*WHAT YOU WILL DO*
Only one span of the listing below should come back. It runs from the line with "Task: Click inside" through the line with "The height and width of the screenshot is (342, 608).", and each of its lines must be reproduced exactly.

*PROVIDED DATA*
- Opening Delimiter -
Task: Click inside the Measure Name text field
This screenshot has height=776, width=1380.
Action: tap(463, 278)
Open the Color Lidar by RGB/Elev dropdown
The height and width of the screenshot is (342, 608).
- Closing Delimiter -
- Opening Delimiter -
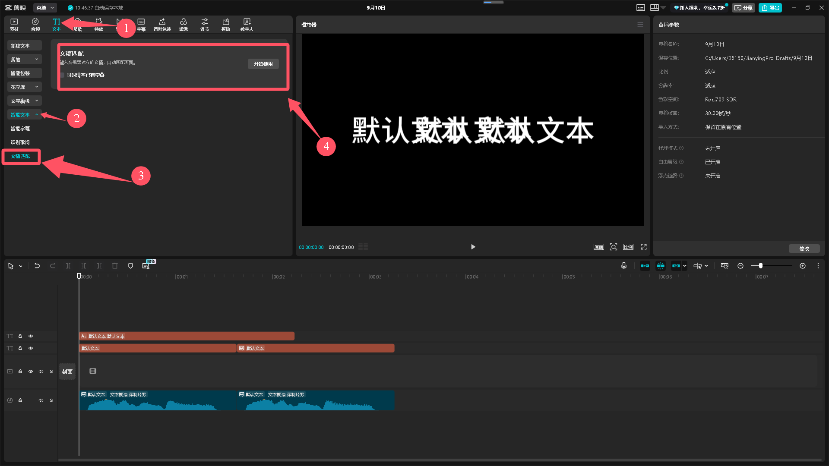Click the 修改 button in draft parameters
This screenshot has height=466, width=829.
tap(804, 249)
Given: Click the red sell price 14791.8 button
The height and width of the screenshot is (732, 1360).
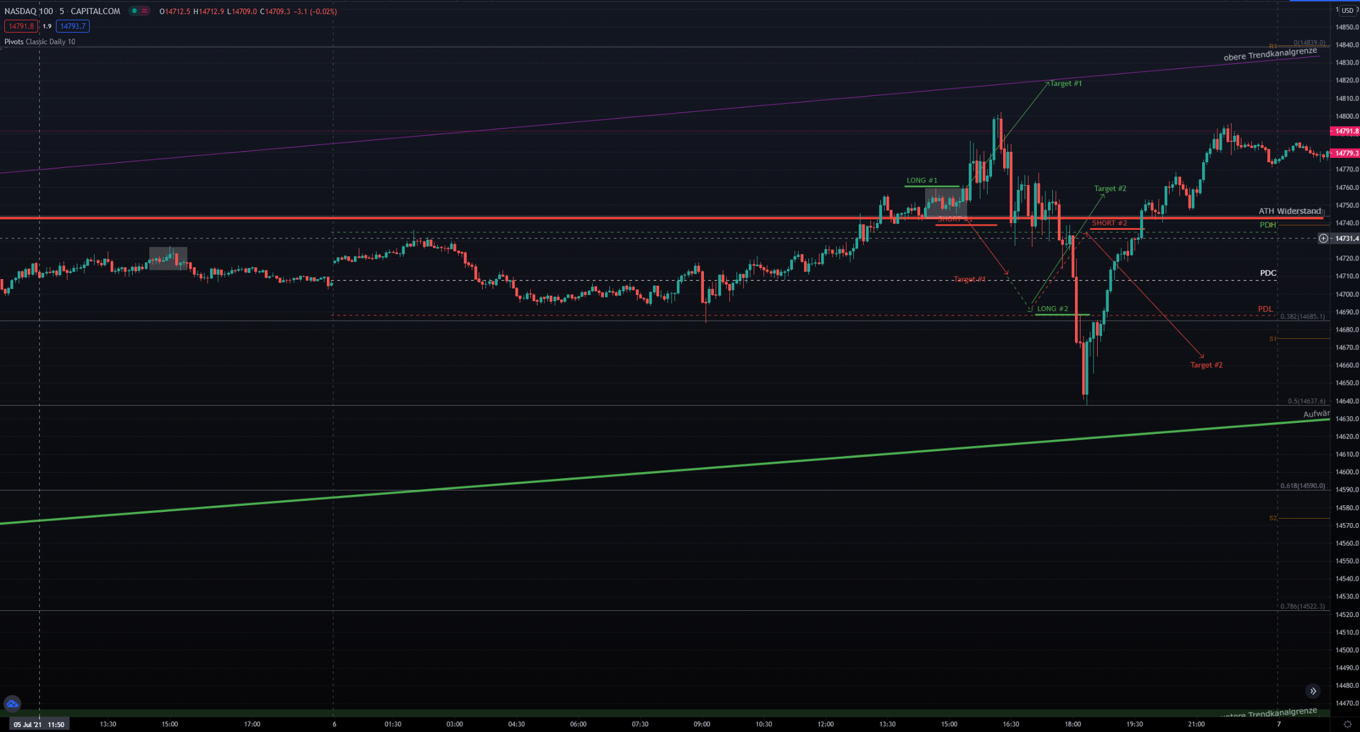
- Closing Delimiter -
- Opening Delimiter -
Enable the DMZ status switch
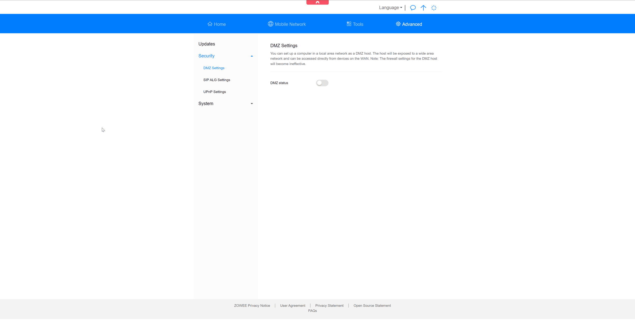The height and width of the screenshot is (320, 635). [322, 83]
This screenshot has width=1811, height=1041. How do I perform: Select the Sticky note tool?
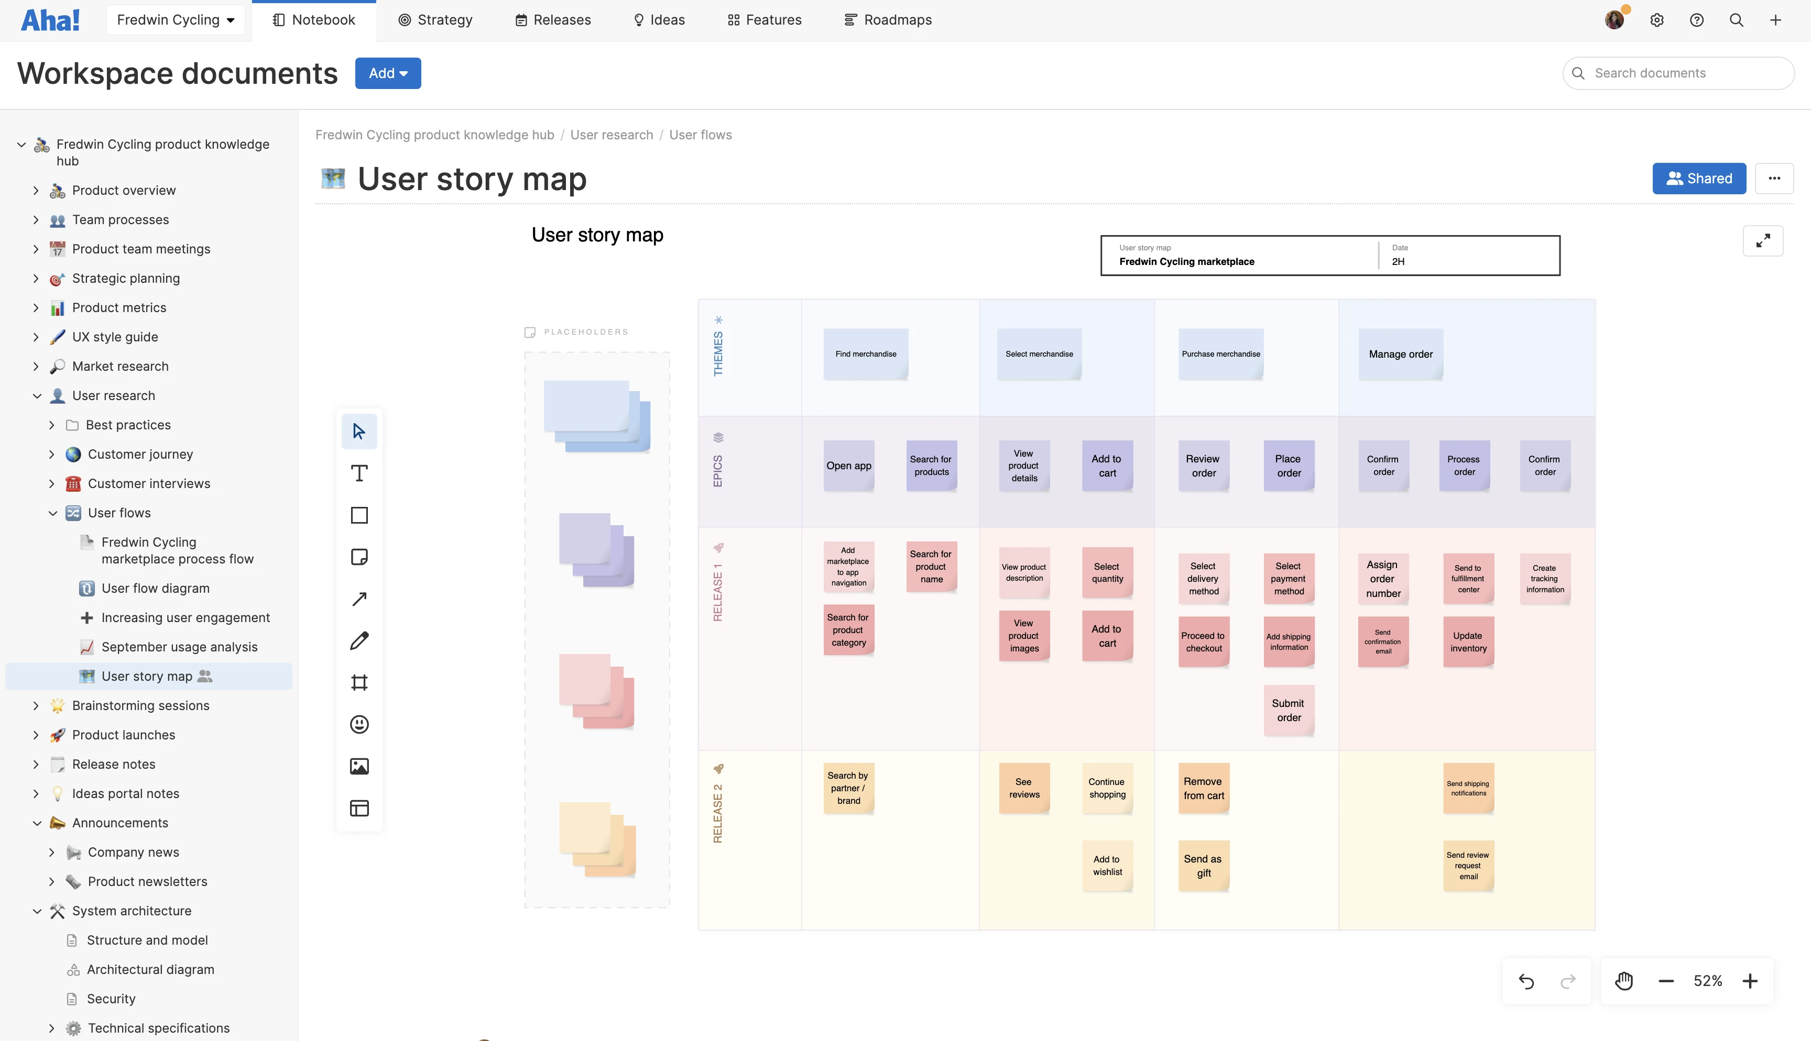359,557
- Closing Delimiter -
*WRITTEN ANSWER*
Task: Click inside the Measure Name text field
This screenshot has height=776, width=1380.
Action: tap(463, 278)
Open the Color Lidar by RGB/Elev dropdown
The height and width of the screenshot is (342, 608).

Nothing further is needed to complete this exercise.